Is it the criminal connotation?
As fingerprinting becomes required for one thing, it becomes easier to convince people to allow implementation for something else. People start to think, "they already do it for X, so why not Y?" You personally have already demonstrated that attitude ... "they already do fingerprinting at the DMV, so what's wrong if they use it at the airport?". That incremental tolerance is why it needs to be opposed long before it gets used for expansive and intrusive purposes; by the time it gets to that point, it is probably too late.
Each additional use of fingerprints puts us another step closer to a Gattaca-like society where you have to give fingerprints as you turn every other corner. Once they can track your movements to that level of detail, they can start constructing profiles of different types of criminals based on those movements, and you can become a suspect merely based on fitting that profile of movements, even if you are innocent. And they can use it to control your movements as well ... after a crime, they can just order the fingerprint system to disable access to buses, trains, banks, schools, libraries, etc. for everybody within a given radius who fits the profile of the suspect(s).
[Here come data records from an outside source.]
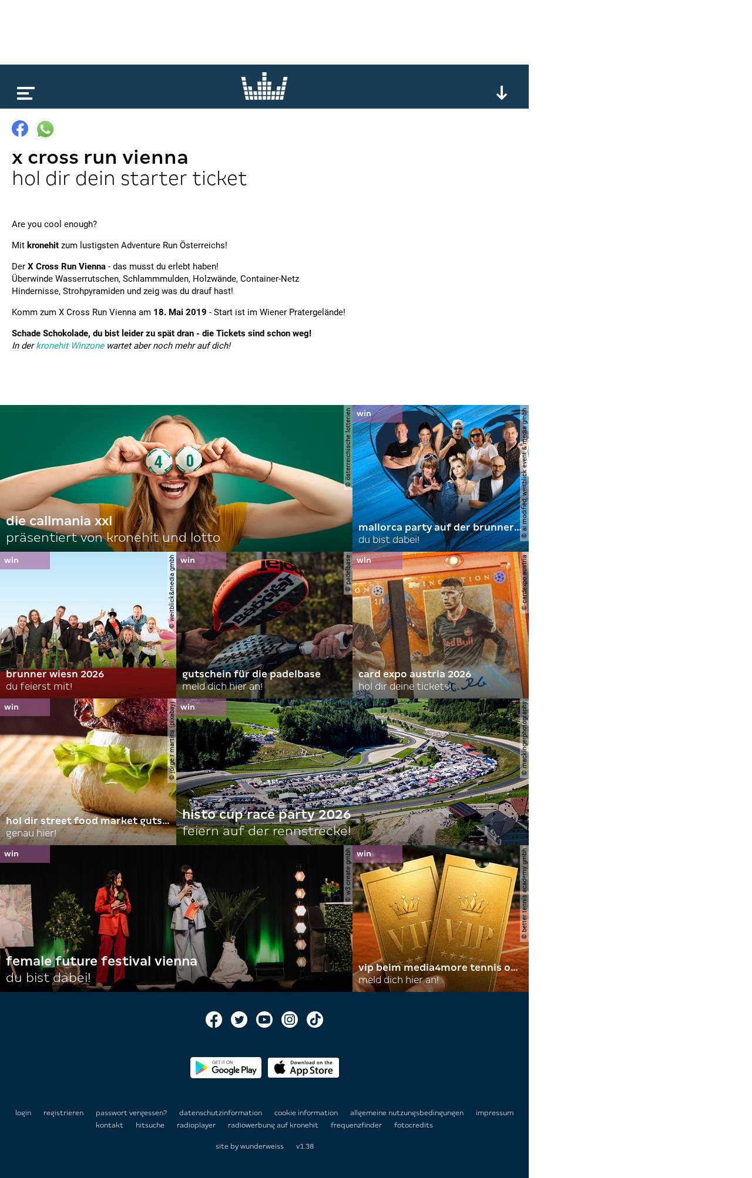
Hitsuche (151, 1125)
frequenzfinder (357, 1125)
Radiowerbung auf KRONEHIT (274, 1125)
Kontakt (110, 1125)
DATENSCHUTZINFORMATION (221, 1113)
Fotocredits (413, 1125)
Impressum (494, 1113)
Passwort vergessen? (131, 1113)
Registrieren (63, 1113)
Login (23, 1113)
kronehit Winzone (70, 345)
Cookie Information (307, 1113)
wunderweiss (262, 1146)
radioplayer (197, 1125)
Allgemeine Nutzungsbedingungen (407, 1113)
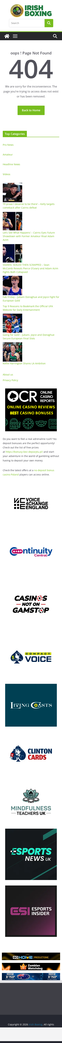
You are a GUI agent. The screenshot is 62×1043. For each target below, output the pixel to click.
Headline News (11, 164)
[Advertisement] (31, 1034)
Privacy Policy (10, 380)
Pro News (8, 144)
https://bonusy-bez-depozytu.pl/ (24, 451)
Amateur (8, 154)
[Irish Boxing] (7, 36)
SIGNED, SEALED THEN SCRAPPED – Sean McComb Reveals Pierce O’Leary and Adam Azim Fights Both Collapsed (30, 268)
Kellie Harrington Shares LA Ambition (24, 363)
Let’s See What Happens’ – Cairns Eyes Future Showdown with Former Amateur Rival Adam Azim (29, 236)
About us (8, 374)
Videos (6, 174)
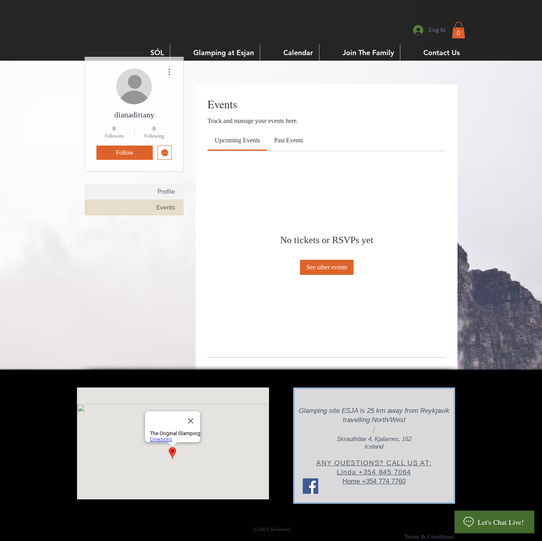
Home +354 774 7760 (374, 481)
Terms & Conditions (429, 536)
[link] (237, 140)
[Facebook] (310, 486)
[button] (458, 30)
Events (165, 207)
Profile (166, 191)
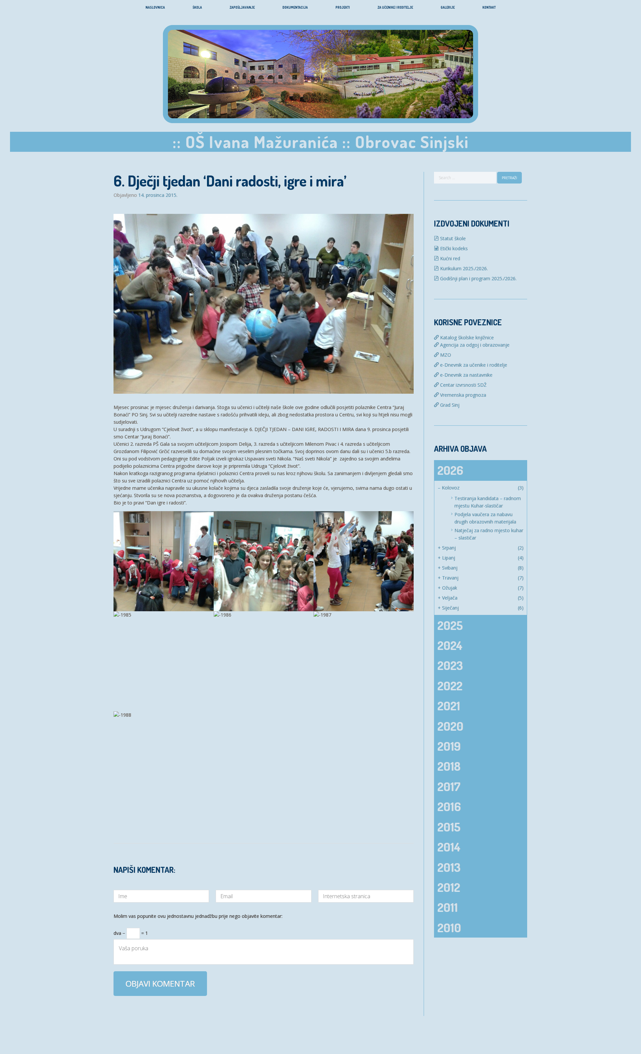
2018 (448, 766)
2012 (448, 887)
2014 (448, 846)
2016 (449, 806)
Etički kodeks (453, 248)
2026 (450, 470)
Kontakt (489, 7)
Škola (197, 7)
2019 (449, 746)
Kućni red (449, 258)
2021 (448, 705)
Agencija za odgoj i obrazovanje (474, 345)
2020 (450, 726)
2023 (450, 665)
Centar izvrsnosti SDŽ (462, 385)
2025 (450, 625)
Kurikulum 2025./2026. (463, 268)
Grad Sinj (449, 405)
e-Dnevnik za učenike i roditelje (473, 365)
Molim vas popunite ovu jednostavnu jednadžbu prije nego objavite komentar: (198, 916)
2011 (447, 907)
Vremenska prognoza (462, 395)
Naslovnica (155, 7)
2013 (448, 867)
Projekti (343, 7)
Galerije (448, 7)
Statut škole (452, 238)
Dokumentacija (295, 7)
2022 (449, 685)
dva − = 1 (131, 932)
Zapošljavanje (242, 7)
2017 (448, 786)
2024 (449, 645)
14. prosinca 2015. (157, 195)
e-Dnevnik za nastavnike (465, 375)
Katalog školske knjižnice (466, 337)
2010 (449, 927)
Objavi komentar (160, 983)
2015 (448, 826)
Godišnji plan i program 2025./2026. (477, 278)
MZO (445, 355)
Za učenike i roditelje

It is true that a similar thing may happen if facial recognition technology ever gets sophisticated enough. But for its usefulness as a unique identifier, that lags way behind fingerprinting; facial recognition software still has a nontrivial error rate, and even identical twins have different fingerprints. So fingerprinting and/or its close cousin, retina scans, are far more likely to be the choice of technology they will try to implement bit by bit and get citizens to accept each additional use of it.